Source extract:
================================

Independent documentarian Rob Montz talked about political correctness on college campuses at the January 8 Society of Skeptics in the Chiang Center for Innovation and Collaboration.
During his hour-long presentation he planned to take a unique “spin” on the pressures undergraduates are under to be politically correct, specifically examining the student experience at some of the most well-known elite universities in the United States. “I don’t think most Blair students think about that much—and, if they are like me as a teenager, they are blinded by the prestige associated with such institutions,” said Mr. Montz, whose work has attracted millions of views and coverage in major outlets including The Economist, USA Today, The New York Times, the Washington Post and "The Adam Carolla Podcast."
If nothing else, the filmmaker hoped his talk will encourage Blair students to think more critically about what they want from a college education, not simply “see it as the next mandatory thing they are supposed to do.”
Mr. Montz last addressed the Society of Skeptics in December 2017 about his documentary The Quarterlife User Manual, which focuses on how the American education system has kids emerging from college with no idea what to do and therefore experiencing "quarter-life crises." Other recent work includes a 2017 documentary “Silence U. PT 2: What Has Yale Become?,” published on We the Internet TV, which won the 2018 Reason Video Prize. This latest film is the second installment of a three-part series on controversies associated with free speech on college campuses. He also produced a documentary on the U.S. presidency that was published in November 2018.

================================

Short exercise: Carry on the news item about Rob Montz's talk to the Society of Skeptics, starting after its final sentence.

Extracted data entries
================================

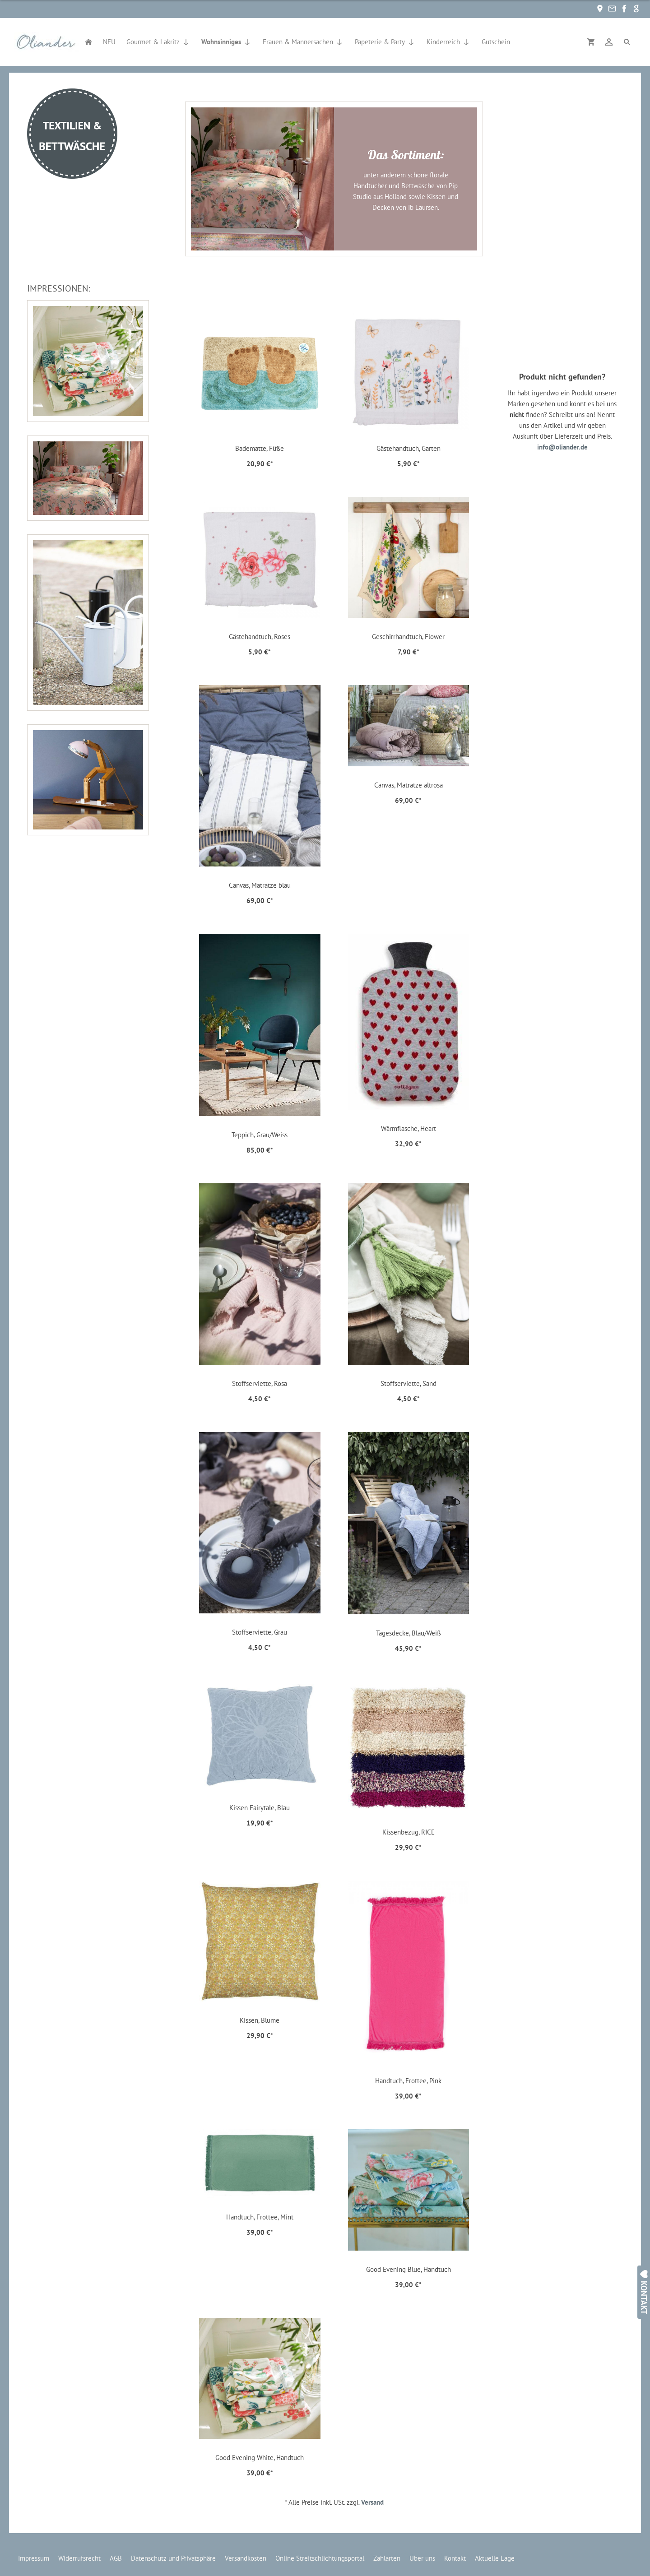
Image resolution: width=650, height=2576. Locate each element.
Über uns (422, 2558)
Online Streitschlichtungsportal (319, 2558)
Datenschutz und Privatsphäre (173, 2558)
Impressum (33, 2558)
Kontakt (455, 2558)
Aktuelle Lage (495, 2558)
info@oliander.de (562, 447)
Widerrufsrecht (79, 2558)
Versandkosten (245, 2558)
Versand (372, 2502)
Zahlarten (386, 2558)
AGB (116, 2558)
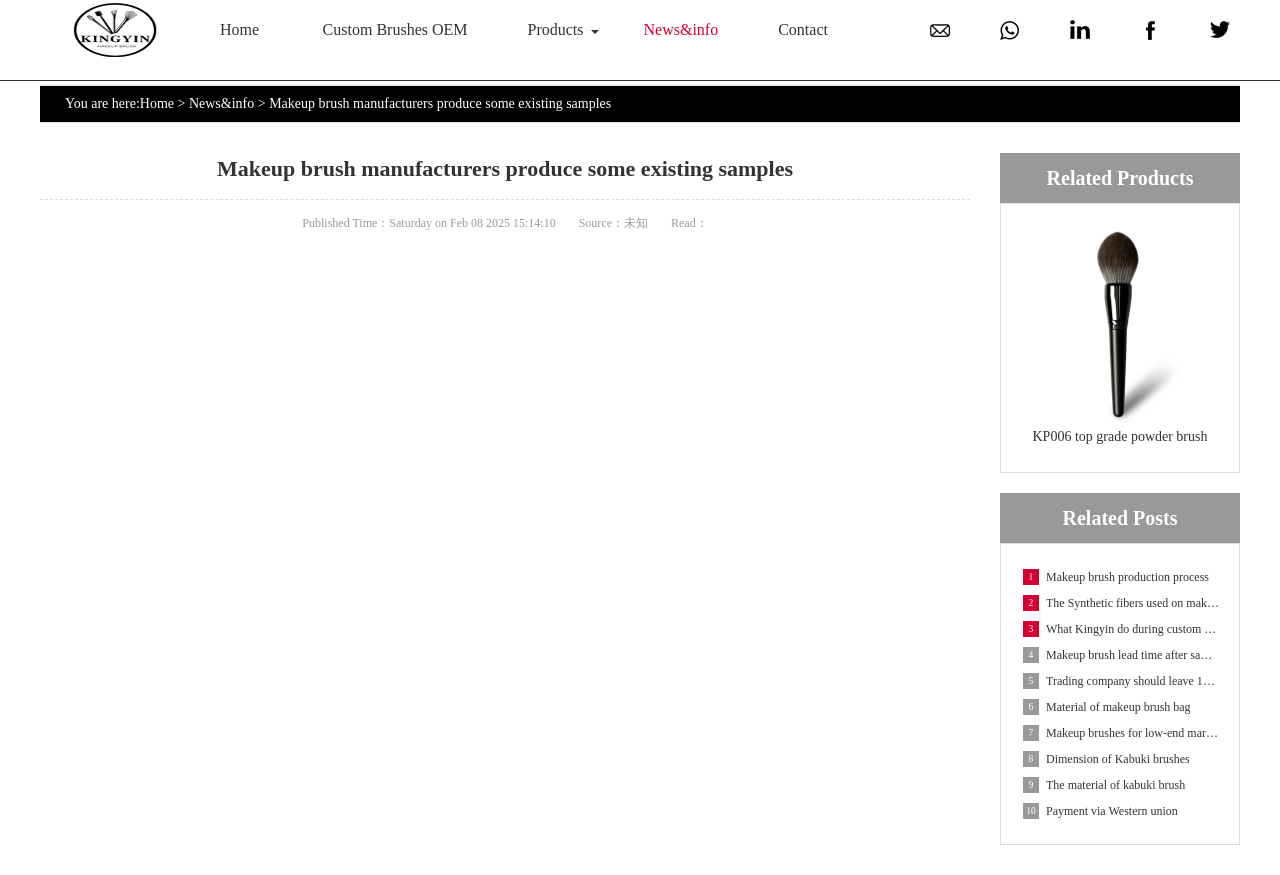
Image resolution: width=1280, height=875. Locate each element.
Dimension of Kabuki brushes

================================

Response to this task:
Mr. Montz graduated from Brown University in 2005 with a degree in philosophy and admits he left there with “precisely zero marketable skills.” He soon relocated to Washington, D.C., where he worked in public policy and communications before beginning to make his own films in 2012. He and his wife, their two children and “authoritarian corgi” Bronson still live in Washington. Learn more about Mr. Montz and his work at www.robmontz.com.
The History of Skeptics
The Society of Skeptics was established as a forum for students and faculty to discuss and debate important global issues; it has grown to become one of the premier high school lecture series in the United States. Each week, speakers from the political, social, scientific, economic and literary arenas share their unique perspectives with students, who are encouraged to engage with presenters, asking questions and debating points of view.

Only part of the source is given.